Task instructions:
1) In the radiator-building thread, what material did gbritnell cut the cooling fins from?
2) Carry the radiator-building thread forward from its final sentence.

Supplied text:

# How to make a radiator?



## camm-1 (Dec 29, 2012)

Hi
I would like to know how do you guys who can make so good looking
radiators do???
Like this for example (mr gbritnell´s ford)
http://www.youtube.com/watch?feature=player_embedded&v=lfTGrYdp_BI

Happy New Year!!
Ove


----------



## Jasonb (Dec 29, 2012)

MEB had a good article a few issues back

http://www.modelenginebuilder.com/issuetwentythree.htm


----------



## bob shutt (Dec 29, 2012)

I am halfway thru making one from the article. Our jeep radiator went bad so I told the mechanic I wanted the old one back. I need to make the boxes and fittings


----------



## Niceonetidy (Dec 29, 2012)

Do you need to subscribe to view the articles?

Thanks

Colin




Jasonb said:


> MEB had a good article a few issues back
> 
> http://www.modelenginebuilder.com/issuetwentythree.htm


----------



## gbritnell (Dec 29, 2012)

Hi Ove,
I have 3 different types or radiators on my engines. The first one I built is the one shown in the video clip of the 4 cylinder OHV engine. For this I made a die up to form the top and bottom tanks out of brass sheet. I tried several different methods but still ended up with some wrinkles in the brass. For the cooling section I made a top and bottom plate through which I drilled rows of holes for commercially available brass tubing. (hobby tubing) I cut them all to length and tinned them with 50/50 solder. I then made up a fixture board with small brads (nails) laid out in a calculated pattern to form the cooling fins. The fins were cut from brass shim stock, tinned with solder then wound around the nails to form an accordion shape. I adjusted the width of the fins by pushing or pulling them until the fit snugly between the tubes. Once everything was assembled I lightly played a propane torch across the whole affair until I could see the solder start to wet. After this was soldered I put the top and bottom tanks into the recess in the end plates, fluxed them and then soldered them. The inlet, outlet and filler neck with soldered on last.

(Stored entries)

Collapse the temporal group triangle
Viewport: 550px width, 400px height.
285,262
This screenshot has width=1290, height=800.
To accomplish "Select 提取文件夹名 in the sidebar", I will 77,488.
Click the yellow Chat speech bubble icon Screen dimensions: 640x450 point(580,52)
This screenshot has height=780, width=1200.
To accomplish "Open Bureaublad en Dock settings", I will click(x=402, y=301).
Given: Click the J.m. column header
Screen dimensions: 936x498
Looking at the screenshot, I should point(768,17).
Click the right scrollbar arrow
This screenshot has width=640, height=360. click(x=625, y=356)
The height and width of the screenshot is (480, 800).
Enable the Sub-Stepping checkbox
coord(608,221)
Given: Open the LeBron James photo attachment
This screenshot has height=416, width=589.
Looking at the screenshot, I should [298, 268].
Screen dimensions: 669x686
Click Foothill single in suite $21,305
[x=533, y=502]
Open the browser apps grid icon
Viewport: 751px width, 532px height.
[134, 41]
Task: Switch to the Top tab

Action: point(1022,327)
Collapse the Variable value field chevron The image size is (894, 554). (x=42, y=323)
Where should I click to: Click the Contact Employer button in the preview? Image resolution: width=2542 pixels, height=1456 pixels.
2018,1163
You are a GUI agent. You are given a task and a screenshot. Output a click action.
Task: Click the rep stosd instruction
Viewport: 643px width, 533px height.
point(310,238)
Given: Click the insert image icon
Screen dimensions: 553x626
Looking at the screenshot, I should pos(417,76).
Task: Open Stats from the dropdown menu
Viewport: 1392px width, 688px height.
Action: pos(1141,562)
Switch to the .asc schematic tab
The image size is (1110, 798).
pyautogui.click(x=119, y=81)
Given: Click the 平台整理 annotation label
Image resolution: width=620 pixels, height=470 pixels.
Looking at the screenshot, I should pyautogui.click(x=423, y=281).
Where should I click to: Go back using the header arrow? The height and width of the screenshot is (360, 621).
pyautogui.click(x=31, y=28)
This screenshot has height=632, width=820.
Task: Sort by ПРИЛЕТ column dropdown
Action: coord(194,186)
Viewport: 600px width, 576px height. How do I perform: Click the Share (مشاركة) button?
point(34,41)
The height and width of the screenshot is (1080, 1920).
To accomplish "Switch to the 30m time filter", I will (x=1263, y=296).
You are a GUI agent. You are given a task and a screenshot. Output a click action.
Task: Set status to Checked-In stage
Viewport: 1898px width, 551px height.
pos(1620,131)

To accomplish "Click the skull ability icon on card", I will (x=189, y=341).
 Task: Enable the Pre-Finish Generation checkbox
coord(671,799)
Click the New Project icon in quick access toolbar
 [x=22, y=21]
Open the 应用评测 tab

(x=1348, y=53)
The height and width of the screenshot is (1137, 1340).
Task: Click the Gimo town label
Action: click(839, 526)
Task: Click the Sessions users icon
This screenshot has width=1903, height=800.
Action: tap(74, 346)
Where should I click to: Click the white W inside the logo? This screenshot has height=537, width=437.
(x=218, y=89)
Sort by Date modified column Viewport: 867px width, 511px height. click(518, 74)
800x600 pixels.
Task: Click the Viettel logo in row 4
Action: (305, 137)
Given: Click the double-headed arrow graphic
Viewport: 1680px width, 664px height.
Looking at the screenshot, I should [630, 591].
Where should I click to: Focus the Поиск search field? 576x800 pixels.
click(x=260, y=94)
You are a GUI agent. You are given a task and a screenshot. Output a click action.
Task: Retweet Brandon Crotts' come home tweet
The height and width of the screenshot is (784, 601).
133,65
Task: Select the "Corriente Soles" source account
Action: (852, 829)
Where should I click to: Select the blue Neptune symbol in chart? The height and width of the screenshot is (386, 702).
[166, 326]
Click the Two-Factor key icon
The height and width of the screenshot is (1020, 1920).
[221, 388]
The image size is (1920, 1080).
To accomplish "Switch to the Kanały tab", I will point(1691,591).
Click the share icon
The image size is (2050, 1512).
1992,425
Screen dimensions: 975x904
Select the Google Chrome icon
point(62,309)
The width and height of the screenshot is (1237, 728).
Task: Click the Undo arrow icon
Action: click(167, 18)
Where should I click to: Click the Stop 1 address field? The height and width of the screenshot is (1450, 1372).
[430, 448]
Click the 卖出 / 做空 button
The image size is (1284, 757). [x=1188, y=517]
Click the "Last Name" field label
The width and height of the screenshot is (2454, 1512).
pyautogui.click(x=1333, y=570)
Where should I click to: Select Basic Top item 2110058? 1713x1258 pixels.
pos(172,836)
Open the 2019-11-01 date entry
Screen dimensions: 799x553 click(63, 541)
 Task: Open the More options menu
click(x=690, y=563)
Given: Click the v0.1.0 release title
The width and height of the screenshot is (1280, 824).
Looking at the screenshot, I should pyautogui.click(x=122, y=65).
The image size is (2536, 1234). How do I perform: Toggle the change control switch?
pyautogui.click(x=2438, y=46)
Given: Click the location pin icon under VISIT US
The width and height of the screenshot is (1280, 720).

The responses:
1) Brass shim stock.

2)
The radiator for the 302 engine was a 50/50 process. Being as it's a larger radiator I didn't want all the work that was involved with the 4 cylinder radiator so I first got a heater core and tried to use it but without getting into too much detail it didn't work. I then went to a local radiator shop and took my engine with me. I told the fellow what I wanted to do and he said that radiator core material comes in all different sizes, just tell him what size I needed (width) and he would find something close. The supplier would then cut it to any length and solder the top, bottom and side plates to it. I think at the time it cost me $65.00. I then made up another set of dies to strike the top and bottom tanks but as with the 4 cylinder engine I got a lot of wrinkles. I didn't like the look of the tanks with all the wrinkles so I only used one of them for the bottom. The top tank was machined from a solid piece of brass. Pictures attached. 

The last style of radiator that is on my Holt engine is completely machined from brass stock. The cores are pieces of brass square stock, cut to length, drilled through and then the fins were formed by using a parting tool and cutting them into the stock. I have to give credit for this design to the late Jerry Howell. The top and bottom tanks were both machined from brass bar stock and then the whole thing was soldered together. Pictures attached. 

gbritnell


----------



## Jasonb (Dec 29, 2012)

Niceonetidy said:


> Do you need to subscribe to view the articles?
> 
> Thanks
> 
> Colin


 
Yes, the older mags are still in paper format so you would be buying back issues. From the current issue 28 onwards your subscription lets you view the mag on line in pdf form which can be saved to your own computer.

J


----------



## stevehuckss396 (Dec 29, 2012)

I made my radiators both the same method. The peewee is vertical and the V8 is horizontal.
I make the core from hobby shop parts from the brass bin. Tubing is .156 thin wall and the fins are .015 X 1/2 inch wide.





&#12288;
I make a fixture to drill all the fins so they line up perfectly. 





&#12288;
&#12288;
Then the fins and tubes are again fixtured so they can be soldered. I silver solder my cores so when
the tanks are soft soldered on, I won't unsolder the core.










&#12288;
&#12288;
I make my tanks with bar stock and solder all the pieces into them.





&#12288;
&#12288;
&#12288;
Then the tanks and cores are soldered together.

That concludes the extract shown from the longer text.